## Work to do
Reproduce the rows from the line with "Where should I click to: Click the Automatic" up to and including the line with "click(122, 147)", substituting "arrow" for "chevron" and leaving everything else unchanged.

>> begin

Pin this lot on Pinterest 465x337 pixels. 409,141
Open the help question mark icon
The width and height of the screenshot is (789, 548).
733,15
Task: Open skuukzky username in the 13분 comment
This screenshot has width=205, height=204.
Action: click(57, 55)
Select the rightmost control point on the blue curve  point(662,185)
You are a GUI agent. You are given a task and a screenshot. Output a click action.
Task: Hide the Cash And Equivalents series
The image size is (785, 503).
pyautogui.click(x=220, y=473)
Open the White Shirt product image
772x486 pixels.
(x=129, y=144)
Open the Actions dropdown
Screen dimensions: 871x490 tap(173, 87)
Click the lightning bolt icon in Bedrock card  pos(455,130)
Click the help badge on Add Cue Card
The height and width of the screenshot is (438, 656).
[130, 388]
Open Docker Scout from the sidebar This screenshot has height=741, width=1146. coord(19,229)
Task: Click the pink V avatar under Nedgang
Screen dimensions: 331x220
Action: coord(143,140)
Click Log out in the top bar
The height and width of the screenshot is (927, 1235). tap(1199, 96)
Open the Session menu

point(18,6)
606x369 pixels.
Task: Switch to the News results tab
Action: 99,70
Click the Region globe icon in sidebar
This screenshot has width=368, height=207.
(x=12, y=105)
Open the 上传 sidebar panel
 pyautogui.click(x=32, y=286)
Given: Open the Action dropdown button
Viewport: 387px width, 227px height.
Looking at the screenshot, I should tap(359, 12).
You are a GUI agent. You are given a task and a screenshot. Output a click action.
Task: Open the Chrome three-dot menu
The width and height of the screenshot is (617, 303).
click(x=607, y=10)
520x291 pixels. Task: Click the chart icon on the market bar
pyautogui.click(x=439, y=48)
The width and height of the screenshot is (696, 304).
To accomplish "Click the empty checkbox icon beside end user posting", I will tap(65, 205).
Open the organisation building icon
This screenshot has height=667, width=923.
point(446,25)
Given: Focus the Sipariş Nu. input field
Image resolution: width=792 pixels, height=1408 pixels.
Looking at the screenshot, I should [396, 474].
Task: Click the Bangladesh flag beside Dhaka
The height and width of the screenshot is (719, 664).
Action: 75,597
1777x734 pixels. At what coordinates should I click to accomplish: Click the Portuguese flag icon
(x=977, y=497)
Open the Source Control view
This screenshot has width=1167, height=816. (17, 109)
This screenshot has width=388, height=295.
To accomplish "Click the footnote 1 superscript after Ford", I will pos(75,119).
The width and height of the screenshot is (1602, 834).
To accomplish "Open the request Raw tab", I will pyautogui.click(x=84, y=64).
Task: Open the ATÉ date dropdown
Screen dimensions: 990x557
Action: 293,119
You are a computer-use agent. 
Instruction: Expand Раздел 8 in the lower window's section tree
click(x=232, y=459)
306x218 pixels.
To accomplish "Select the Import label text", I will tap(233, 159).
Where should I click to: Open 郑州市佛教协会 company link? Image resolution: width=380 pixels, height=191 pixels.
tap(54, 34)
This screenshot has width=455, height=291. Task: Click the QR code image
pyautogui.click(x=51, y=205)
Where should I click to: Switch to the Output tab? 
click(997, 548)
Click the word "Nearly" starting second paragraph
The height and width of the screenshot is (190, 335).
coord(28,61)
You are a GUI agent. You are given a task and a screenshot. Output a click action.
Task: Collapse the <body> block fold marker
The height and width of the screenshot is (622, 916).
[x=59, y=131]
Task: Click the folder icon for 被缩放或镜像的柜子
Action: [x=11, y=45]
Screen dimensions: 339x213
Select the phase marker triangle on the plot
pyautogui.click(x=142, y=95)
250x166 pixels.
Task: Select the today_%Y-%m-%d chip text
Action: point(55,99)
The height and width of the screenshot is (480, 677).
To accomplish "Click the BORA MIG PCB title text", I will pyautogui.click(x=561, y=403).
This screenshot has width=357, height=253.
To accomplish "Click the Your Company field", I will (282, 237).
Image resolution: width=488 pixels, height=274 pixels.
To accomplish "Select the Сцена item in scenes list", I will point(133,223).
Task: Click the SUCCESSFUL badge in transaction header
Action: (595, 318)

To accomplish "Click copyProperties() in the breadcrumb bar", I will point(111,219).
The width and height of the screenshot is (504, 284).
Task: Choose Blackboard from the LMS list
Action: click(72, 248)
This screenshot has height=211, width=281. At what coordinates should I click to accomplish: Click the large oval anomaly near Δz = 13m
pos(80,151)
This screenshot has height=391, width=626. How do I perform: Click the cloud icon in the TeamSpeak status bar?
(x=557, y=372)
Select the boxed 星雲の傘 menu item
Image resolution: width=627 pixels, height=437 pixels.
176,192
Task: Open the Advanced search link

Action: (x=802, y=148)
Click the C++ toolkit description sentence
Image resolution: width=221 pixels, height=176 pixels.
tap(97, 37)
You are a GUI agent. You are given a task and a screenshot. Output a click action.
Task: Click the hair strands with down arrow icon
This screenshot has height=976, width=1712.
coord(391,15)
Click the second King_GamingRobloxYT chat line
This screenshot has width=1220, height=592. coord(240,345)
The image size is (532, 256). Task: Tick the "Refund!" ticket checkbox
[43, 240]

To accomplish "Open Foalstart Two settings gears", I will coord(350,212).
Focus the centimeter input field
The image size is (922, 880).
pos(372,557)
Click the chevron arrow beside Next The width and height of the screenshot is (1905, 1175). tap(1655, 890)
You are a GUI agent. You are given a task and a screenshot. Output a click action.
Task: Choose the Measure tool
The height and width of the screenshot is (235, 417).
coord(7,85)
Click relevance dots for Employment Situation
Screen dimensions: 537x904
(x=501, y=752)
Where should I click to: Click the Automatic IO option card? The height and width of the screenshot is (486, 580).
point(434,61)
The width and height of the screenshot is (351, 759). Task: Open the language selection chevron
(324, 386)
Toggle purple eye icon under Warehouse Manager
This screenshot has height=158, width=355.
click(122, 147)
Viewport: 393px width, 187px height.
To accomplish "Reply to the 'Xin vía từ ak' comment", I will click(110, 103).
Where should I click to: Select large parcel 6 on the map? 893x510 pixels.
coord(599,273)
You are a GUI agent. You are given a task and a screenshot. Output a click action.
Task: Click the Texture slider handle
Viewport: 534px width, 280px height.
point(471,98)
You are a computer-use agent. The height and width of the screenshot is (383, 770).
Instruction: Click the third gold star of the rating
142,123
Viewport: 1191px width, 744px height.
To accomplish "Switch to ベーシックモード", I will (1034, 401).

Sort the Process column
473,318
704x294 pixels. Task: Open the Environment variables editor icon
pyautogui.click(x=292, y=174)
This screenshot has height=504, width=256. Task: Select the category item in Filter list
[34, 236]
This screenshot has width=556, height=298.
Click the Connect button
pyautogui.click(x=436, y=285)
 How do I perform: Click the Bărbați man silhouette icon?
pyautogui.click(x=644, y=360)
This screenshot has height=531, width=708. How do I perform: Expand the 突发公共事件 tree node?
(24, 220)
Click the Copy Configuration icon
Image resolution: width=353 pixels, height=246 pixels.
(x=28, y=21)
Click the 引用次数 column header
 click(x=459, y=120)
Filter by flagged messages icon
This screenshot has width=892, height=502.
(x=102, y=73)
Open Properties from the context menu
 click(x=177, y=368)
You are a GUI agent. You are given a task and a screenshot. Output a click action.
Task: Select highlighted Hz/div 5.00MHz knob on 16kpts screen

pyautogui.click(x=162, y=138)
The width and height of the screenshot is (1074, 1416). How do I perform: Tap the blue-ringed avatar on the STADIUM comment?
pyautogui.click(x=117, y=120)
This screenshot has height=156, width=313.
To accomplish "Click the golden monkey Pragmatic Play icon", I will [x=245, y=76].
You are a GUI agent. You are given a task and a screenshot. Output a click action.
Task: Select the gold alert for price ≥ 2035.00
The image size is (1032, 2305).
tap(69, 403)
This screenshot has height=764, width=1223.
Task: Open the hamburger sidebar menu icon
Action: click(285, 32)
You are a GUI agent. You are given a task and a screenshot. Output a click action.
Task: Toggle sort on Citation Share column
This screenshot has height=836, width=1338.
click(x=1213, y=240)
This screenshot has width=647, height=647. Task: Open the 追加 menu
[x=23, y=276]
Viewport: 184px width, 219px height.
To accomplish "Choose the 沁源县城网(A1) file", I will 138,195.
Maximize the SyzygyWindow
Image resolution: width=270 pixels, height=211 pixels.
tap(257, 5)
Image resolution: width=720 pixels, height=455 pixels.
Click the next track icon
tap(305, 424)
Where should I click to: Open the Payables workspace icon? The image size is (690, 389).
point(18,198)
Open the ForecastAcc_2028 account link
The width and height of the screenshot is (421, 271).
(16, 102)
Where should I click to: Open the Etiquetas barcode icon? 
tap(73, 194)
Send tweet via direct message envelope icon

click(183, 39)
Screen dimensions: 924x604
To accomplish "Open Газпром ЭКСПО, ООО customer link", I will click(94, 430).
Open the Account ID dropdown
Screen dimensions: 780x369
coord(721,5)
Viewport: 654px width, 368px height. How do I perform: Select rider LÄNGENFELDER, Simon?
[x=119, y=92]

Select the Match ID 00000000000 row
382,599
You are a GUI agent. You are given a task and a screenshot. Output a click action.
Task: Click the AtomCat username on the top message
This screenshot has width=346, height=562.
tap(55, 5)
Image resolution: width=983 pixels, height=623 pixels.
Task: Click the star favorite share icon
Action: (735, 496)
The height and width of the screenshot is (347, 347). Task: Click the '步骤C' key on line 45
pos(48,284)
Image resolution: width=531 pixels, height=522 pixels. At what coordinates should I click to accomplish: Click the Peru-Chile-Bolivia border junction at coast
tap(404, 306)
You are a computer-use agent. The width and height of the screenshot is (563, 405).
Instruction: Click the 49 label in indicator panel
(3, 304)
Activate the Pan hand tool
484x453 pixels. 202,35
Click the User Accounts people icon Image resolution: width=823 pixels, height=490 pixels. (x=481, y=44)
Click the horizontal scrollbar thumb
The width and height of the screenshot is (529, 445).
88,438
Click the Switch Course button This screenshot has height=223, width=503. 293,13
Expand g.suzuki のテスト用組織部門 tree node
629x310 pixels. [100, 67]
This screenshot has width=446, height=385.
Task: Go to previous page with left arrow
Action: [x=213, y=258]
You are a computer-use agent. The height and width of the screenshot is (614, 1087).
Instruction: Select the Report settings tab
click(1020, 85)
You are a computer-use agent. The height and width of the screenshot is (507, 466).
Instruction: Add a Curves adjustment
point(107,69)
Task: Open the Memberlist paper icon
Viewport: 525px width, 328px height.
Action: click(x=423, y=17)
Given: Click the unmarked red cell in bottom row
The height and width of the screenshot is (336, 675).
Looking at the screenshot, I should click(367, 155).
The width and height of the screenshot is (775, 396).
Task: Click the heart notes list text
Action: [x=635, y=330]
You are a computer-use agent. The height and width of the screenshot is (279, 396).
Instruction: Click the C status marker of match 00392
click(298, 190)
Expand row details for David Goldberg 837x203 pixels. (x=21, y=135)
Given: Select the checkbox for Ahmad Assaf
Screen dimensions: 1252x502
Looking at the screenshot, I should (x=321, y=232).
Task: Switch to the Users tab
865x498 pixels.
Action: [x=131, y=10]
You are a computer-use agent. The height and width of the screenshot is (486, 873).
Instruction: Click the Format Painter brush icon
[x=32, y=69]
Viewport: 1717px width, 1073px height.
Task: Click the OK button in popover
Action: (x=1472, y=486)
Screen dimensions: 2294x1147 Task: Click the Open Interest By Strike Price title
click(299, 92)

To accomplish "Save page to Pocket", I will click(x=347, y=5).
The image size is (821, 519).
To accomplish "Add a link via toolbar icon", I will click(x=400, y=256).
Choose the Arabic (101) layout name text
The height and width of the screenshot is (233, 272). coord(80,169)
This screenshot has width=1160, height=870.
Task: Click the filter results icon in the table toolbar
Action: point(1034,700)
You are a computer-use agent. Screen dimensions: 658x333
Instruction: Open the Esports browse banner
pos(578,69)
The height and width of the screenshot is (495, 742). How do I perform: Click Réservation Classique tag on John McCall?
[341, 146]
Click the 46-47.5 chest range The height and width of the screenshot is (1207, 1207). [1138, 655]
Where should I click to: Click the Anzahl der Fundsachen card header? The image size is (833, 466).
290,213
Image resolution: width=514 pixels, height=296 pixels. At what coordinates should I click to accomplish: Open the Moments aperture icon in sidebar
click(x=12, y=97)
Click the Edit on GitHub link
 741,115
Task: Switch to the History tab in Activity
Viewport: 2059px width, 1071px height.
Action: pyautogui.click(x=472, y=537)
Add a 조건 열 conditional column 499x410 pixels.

>> end

## Exercise solution
Where should I click to: Click the Automatic IO option card? The height and width of the screenshot is (486, 580).
point(434,61)
The width and height of the screenshot is (351, 759). Task: Open the language selection arrow
(324, 386)
Toggle purple eye icon under Warehouse Manager
This screenshot has height=158, width=355.
click(122, 147)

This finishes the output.